Record skyscrapers through history:
- 1873 – Equitable Life Building, New York: 142 feet (6 floors)
- 1876 – St. Pancras Chambers, London: 269 feet (9 floors)
- 1889 – Auditorium Building, Chicago: 269 feet (17 floors)
- 1890 – New York World Building, New York: 309 feet (20 floors)
- 1894 – Manhattan Life Insurance Building, New York: 348 feet (18 floors)
- 1895 – Milwaukee City Hall, Milwaukee: 350 feet (9 floors)
- 1899 – Park Row Building, New York: 391 feet (30 floors)
- 1908 – Singer Building, New York, 612 feet (47 floors)
- 1909 – Met Life Tower, New York, 700 feet (50 floors)
- 1913 – Woolworth Building, New York: 792 feet (57 floors)
- 1930 – Chrysler Building, New York: 925 feet (77 floors)
- 1931 – Empire State Building, New York: 1,250 feet (102 floors)
- 1972 – World Trade Center, New York: 1,368 feet (110 floors)
- 1974 – Sears Tower, Chicago: 1,451 feet (108 floors)
- 2003 – Taipei 101, Taipei, Taiwan: 1,474 feet (101 floors)
The Russians’ “tsar tank” (above) didn’t work in World War I, and their “winged tank” (below) didn’t work in World War II.

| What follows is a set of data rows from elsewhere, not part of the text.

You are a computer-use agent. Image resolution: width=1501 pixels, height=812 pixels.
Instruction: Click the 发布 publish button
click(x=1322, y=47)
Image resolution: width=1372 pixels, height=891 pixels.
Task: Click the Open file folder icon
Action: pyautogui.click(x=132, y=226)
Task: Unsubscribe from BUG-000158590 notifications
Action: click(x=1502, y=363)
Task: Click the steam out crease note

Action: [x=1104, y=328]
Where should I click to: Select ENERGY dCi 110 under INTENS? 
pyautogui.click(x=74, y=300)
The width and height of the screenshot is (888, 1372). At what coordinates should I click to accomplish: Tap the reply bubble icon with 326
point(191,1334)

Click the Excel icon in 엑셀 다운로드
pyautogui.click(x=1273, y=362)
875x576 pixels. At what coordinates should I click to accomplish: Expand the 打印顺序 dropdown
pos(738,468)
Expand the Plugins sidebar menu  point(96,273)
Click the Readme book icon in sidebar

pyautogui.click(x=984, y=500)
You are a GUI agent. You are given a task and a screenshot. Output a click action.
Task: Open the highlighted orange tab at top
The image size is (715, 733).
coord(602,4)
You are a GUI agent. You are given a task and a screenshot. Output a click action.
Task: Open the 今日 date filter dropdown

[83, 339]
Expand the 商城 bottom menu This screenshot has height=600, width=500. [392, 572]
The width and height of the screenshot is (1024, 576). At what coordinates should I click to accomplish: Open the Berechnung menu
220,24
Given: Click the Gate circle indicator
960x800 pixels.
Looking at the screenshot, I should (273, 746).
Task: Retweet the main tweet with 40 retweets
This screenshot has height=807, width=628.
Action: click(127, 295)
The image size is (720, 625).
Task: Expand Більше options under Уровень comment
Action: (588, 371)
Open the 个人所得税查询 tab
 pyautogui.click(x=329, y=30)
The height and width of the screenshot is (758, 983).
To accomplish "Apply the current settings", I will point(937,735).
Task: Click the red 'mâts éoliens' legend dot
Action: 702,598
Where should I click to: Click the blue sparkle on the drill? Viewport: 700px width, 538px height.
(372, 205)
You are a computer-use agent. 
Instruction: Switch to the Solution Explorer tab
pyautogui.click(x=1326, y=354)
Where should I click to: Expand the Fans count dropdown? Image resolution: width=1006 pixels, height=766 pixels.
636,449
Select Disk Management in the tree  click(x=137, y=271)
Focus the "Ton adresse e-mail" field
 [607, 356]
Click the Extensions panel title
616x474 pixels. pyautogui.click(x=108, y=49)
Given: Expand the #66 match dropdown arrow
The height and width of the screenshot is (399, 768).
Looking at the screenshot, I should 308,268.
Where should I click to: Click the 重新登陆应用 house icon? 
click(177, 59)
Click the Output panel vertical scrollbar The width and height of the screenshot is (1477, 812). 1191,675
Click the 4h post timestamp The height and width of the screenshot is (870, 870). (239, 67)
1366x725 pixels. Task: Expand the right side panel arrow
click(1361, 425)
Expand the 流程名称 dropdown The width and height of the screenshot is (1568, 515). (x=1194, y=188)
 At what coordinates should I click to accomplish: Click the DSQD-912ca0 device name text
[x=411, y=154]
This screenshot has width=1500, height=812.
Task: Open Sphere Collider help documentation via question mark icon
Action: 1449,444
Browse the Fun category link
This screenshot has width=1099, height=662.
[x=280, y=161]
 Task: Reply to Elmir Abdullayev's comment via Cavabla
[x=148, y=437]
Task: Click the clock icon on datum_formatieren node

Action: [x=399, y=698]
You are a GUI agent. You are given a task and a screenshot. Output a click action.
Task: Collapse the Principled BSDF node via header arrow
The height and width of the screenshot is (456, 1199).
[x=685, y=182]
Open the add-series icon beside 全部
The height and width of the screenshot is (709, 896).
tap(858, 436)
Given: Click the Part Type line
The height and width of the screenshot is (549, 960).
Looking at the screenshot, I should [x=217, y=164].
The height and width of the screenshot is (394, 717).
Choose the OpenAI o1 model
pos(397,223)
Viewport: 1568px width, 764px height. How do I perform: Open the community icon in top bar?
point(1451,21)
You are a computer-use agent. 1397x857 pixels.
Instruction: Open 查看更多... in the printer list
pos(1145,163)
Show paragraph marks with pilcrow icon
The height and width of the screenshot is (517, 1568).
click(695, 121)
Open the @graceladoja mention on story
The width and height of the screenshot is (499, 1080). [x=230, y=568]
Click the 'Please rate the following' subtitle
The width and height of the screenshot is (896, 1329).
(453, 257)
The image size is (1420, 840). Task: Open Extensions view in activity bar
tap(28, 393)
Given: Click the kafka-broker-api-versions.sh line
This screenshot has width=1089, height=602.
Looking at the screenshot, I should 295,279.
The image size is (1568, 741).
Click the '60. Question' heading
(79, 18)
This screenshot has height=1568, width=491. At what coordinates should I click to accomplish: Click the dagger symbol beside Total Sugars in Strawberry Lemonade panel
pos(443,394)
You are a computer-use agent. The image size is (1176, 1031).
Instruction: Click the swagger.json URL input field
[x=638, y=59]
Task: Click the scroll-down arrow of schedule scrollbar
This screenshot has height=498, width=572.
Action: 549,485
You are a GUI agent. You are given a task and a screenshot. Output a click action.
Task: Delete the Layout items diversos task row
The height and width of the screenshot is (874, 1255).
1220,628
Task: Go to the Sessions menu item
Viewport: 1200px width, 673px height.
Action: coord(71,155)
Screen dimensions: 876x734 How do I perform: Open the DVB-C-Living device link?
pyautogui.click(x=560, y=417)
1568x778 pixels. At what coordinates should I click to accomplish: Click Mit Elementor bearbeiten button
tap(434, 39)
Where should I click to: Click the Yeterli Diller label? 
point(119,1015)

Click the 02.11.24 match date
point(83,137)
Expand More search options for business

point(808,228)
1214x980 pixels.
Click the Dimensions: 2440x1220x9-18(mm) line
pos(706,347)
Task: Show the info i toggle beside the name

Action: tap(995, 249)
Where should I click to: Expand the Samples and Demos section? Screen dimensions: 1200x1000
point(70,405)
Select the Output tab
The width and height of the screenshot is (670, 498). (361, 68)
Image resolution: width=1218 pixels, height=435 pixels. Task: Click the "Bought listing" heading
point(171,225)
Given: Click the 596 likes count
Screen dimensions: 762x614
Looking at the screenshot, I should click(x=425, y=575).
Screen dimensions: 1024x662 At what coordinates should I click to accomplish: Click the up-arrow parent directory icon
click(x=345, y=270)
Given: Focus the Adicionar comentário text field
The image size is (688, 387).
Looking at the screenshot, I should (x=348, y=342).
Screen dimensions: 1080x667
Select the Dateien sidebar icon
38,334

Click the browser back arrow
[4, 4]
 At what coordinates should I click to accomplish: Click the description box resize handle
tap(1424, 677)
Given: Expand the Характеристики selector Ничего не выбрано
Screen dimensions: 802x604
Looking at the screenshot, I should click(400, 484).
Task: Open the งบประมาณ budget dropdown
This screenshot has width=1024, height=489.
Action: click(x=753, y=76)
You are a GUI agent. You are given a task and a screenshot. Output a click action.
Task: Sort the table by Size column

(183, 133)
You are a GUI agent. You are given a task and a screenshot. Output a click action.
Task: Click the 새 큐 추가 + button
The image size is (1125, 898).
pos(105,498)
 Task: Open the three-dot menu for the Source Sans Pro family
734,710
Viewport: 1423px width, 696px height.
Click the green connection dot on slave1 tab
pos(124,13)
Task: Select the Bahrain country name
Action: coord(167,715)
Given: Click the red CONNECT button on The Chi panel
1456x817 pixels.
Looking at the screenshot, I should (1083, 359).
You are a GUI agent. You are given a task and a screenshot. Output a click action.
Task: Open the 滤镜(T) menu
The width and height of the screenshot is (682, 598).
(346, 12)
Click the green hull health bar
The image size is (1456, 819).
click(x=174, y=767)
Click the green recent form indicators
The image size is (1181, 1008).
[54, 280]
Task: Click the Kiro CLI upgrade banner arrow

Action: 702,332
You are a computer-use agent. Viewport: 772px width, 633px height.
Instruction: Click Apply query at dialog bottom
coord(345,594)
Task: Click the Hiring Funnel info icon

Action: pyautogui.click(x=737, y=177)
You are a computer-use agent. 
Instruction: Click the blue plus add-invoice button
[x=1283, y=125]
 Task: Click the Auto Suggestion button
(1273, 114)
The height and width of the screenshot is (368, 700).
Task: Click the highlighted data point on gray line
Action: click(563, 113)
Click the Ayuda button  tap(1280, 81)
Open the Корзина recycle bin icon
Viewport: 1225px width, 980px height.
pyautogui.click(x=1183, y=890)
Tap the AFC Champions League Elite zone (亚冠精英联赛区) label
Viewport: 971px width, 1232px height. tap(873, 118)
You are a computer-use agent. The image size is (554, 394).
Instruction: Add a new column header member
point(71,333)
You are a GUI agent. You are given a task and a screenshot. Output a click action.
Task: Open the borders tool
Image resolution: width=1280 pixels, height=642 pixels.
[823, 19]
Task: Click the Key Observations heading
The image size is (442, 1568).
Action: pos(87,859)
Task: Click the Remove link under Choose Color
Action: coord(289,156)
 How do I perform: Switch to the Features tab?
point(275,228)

No matter. “Failure is not falling down,” runs an Asian proverb, “but refusing to get up.”
Bill Clinton sent only two e-mails during his entire eight-year term in office. One was to test the system; the other was to congratulate John Glenn on his return to space.
Both are archived in Clinton’s presidential library.
Robert Wallace had a noble impulse when he discovered a new species of monkey in Bolivia’s Madidi National Park. Rather than name the species after himself, he would auction off the naming rights to raise money for the park.
The marketers of the world are not so noble: $650,000 changed hands and the new species was named after an Internet casino. It’s officially called the “GoldenPalace.com Monkey.”